「40年以上に渡って熟成された世界観から一歩もはみ出さない鉄板活劇、オーラスではアラカン大号泣」インディ・ジョーンズと運命のダイヤル よねさんの映画レビュー(感想・評価)
40年以上に渡って熟成された世界観から一歩もはみ出さない鉄板活劇、オーラスではアラカン大号泣
前作『〜クリスタル・スカルの王国』がプロットで冒険し過ぎて壮絶なスカに成り下がったのを反省したのか、かつてのシリーズへの原点回帰を宣言するかのような第2次大戦下で繰り広げられるオールドファッションな活劇は並のB級アクションならクライマックスになるくらい贅沢極まりないツカミ。運命のダイヤルを巡る冒険のイントロに使われる曲で時代を俯瞰してみせ、以降は期待を裏切らない安定した展開。40年以上に渡る年月を経てガチガチに構築された世界観から一歩もはみ出さずドラマの緩急の付け方やジョークの付け方もオーソドックスなので今回監督がジェームズ・マンゴールドに代わったことによる変化はほとんど見て取れません。

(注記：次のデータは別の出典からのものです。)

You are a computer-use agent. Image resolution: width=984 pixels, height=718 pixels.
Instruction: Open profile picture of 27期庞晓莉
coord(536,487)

文句の付け所はどこにもありませんがこういう鉄板の冒険譚は映画に限らず無数に作られているわけで斬新な描写というのはもはや相当難しいのかどうしてもあらゆるカットに既視感を感じてしまい、今回チラッとアントニオ・バンデラスが出ていることも相俟って『アンチャーテッド』を観ているような錯覚すら覚えてしまいました。
しかし何といってもオーラスの展開。シリーズの歴史をリアルタイムで観てきた世代はここで号泣することになるでしょう。ということで『レイダース/失われたアーク《聖櫃》』すら観たことがない人は何にも面白くないと思います。
たまたまですがアストラッド・ジルベルトへの追悼にもなっているところもグッときました。